### Provided data
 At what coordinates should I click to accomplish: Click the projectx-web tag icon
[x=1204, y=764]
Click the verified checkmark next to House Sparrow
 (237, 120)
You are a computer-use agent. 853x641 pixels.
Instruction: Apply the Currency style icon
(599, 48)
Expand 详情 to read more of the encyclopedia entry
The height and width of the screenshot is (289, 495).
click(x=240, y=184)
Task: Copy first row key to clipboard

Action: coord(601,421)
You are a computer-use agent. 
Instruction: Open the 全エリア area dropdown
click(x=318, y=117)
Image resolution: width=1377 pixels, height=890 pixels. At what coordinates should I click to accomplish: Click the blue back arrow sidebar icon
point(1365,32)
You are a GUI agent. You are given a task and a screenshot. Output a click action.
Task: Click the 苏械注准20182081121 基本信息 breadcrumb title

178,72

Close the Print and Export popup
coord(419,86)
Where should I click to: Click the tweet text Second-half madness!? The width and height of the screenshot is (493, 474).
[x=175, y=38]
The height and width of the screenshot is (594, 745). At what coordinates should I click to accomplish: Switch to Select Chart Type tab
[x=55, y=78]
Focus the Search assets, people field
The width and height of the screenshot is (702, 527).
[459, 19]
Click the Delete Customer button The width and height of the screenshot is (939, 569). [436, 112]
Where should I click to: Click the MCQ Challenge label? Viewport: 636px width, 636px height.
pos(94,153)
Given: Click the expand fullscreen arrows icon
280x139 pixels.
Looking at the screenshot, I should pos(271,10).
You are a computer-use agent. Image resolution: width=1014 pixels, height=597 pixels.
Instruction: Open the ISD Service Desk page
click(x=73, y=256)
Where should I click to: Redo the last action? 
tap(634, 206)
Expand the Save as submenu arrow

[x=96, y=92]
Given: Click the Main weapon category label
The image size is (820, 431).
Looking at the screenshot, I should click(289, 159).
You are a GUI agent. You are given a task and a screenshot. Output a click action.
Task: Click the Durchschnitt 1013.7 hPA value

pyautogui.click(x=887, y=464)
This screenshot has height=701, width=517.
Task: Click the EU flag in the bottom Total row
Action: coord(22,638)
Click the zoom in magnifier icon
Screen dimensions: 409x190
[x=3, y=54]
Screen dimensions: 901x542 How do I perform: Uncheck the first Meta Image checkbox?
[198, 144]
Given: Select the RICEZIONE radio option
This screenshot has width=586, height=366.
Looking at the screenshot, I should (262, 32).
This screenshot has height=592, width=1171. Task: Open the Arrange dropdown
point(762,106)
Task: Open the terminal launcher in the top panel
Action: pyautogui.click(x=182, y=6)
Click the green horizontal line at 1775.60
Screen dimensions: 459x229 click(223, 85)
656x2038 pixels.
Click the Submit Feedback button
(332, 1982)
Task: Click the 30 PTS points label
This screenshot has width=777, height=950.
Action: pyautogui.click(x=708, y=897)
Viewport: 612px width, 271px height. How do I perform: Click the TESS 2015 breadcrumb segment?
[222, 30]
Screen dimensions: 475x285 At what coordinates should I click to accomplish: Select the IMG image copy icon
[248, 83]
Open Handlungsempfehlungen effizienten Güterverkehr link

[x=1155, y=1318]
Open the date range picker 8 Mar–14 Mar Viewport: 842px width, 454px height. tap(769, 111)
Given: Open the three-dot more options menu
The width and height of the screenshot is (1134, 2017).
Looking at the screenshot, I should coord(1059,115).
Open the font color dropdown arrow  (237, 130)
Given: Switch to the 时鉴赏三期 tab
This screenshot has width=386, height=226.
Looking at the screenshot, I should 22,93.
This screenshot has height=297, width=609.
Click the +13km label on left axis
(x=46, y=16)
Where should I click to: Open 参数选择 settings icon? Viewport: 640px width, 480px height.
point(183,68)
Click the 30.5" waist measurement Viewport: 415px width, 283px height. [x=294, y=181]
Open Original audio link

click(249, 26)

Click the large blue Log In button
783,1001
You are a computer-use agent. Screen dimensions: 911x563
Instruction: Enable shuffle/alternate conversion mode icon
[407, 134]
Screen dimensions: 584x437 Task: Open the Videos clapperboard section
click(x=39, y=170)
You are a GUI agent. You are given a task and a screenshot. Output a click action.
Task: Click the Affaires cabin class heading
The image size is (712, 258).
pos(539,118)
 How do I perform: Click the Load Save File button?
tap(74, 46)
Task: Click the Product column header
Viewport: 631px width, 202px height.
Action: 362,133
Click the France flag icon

### Your instructions
Return every line of the listing above, from the line containing "You are a computer-use agent. Screen" down to the line containing "click(x=39, y=170)", including both of those lines.

### Completed task
You are a computer-use agent. Screen dimensions: 911x563
Instruction: Enable shuffle/alternate conversion mode icon
[407, 134]
Screen dimensions: 584x437 Task: Open the Videos clapperboard section
click(x=39, y=170)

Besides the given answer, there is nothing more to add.